Three: A ressalva do cinema de Hong Kong

Modo Noturno

O mais recente trabalho do diretor Johnnie To, Three, de forma alguma é uma obra de arte estupenda mas apesar de suas falhas é uma lembrança de que To é certamente um salvador do espírito e das raízes do cinema de Hong Kong.

Com um elenco equilibrado contando com os A-listers Louis Koo e Vicki Zhao e em adição atores de apoio e qualidade com nomes como Wallace Chung e Lo Hoi-Pang (um já veterano do cinema asiático), a estória de Three toma vida dentro de um hospital na capital cosmopolita e toma velocidade e fôlego aos poucos. Quando um perigoso criminoso, Shun (Wallace Chung Hon), dá entrada no setor de emergências do hospital com algemas ainda no seu pulso e com uma bala alojada precariamente em sua cabeça, ele é colocado sob a observação médica da neurocirurgiã Tong (Vicki Zhao). Ao recuperar sua consciência, Shun demanda fazer um telefonema para um número específico mas é então esnobado pelo arrogante detetive de polícia Ken (Louis Koo), que está atento aos cúmplices de Shun à solta. Shun está preso no hospital devido à sua lesão mas Ken planeja usar sua imobilidade para determinar o paradeiro de seus comparsas que junto ao criminoso, fizeram um roubo de banco.Logo, a médica responsável, Tong começa a entrar em conflito com Ken devido ao seu tratamento pouco “humano” em relação à Shun.
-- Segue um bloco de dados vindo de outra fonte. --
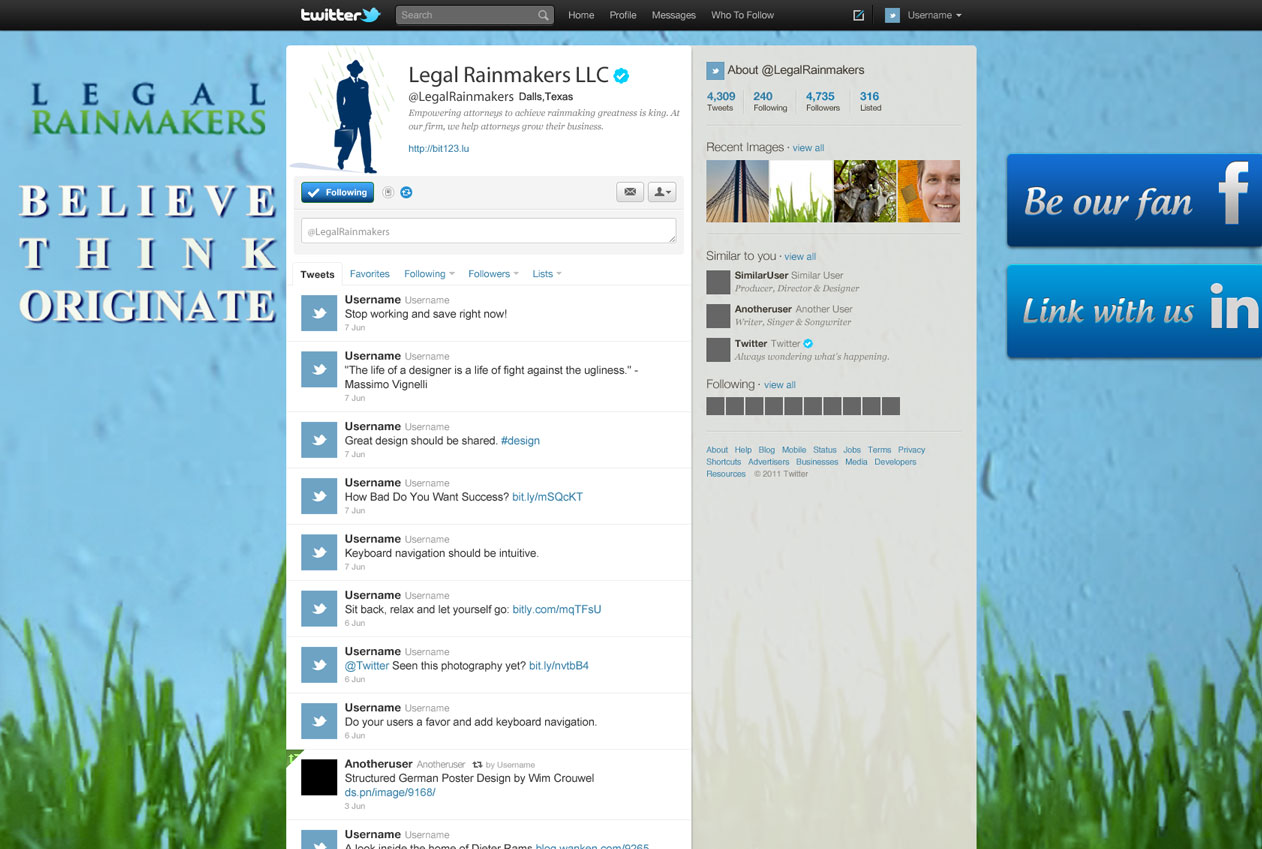Switch to the Favorites tab

tap(369, 274)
O criminoso obviamente tenta usar este ponto de desequilibrio a seu favor.

O diretor To explora um prático labirinto moral proposto entre um policial e uma médica e com uma estória povoada por personagens de apoio “coloridos” que muitas vezes aparecem na tela sem aviso prévio. O mais notório desses personagens é entregue por Hoi-Pang que faz um cômico paciente com problemas de memória. O elemento tonal de humor e sua inserção ao longo do enredo ajuda a configurar a experiência de Three como mais palpável à realidade funcionando também como um válido alívio cômico. No entanto, o ponto central de conflito entre Tong e Ken é muitas vezes encoberto por estes personagens de apoio o que fere o andamento do longa. E enquanto eles lutam para encobrir seus movimentos errados com medidas desesperadas, as inconsistências narrativas começam a aparecer e incomodar.
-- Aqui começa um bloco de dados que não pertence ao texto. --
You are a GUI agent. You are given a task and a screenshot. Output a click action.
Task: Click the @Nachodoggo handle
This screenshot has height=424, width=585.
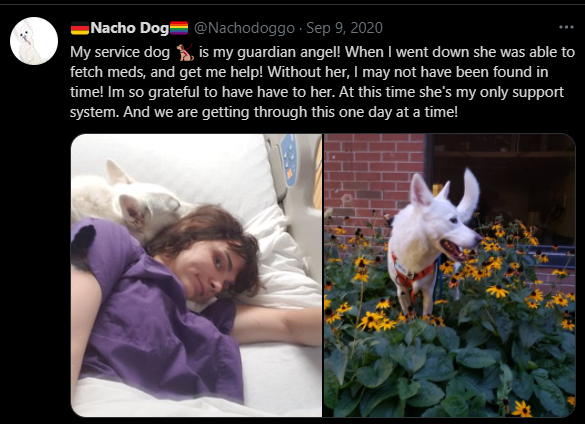(x=244, y=28)
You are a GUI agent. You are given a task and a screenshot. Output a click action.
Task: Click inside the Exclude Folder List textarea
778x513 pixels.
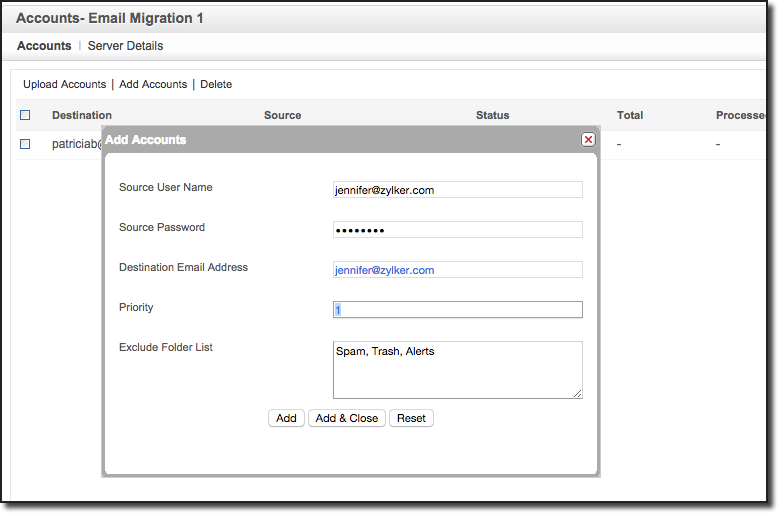457,370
Os enigmas morais impostos sobre camadas de pressões emocionais são essenciais para que apesar das inconsistências, o filme funcione. E eles servem também para esconder parte da trama que vai sendo desvendada pouco a pouco pelo espectador. Louis Koo faz o seu típico detetive de polícia da maneira a qual estamos acostumados a vê-lo, em uma performance de uma nota de ferocidade inabalável. Wallace Chung capta o ego furioso de um gângster astuto através de frases de efeito de escritores como Bertrand Russell. E Vicki Zhao domina o restante do filme como uma cirurgiã que é incapaz de reconhecer suas fraquezas e coloca seu orgulho à frente de tudo.

Quando oportunamente escrevi no início do texto que este trabalho de To resgata as raízes do cinema de Hong Kong, quero expressar na verdade que as cenas de ação e suspense presentes, evocam os filmes enlouquecidos e histéricos do auge de Hong Kong, há algumas décadas passadas. O maravilhoso bullet-time está presente e com uma trilha sonora banhada à música erudita e a combinação é um deleite aos sentidos. A qualidade de To é colocada em full-frame com seu típico bullet-time em uma impressionante sequência de cinco minutos em que a câmera do diretor desliza através dos quartos e das salas do hospital e por um grande conjunto de policiais, gangsters, enfermeiras e pacientes enquanto projéteis passam aqui e acolá.

O filme notadamente não é para todos os gostos, o diálogo é rápido e é difícil se ater a muitos detalhes. As inconsistências de Three são tonais e de roteiro, mas como escrito no parágrafo anterior, poucos diretores que trabalham hoje têm a habilidade e autoridade de To. E enquanto é amplamente imitado e muitas vezes comparado a John Woo, ninguém pode negar seu distinto senso de provocação.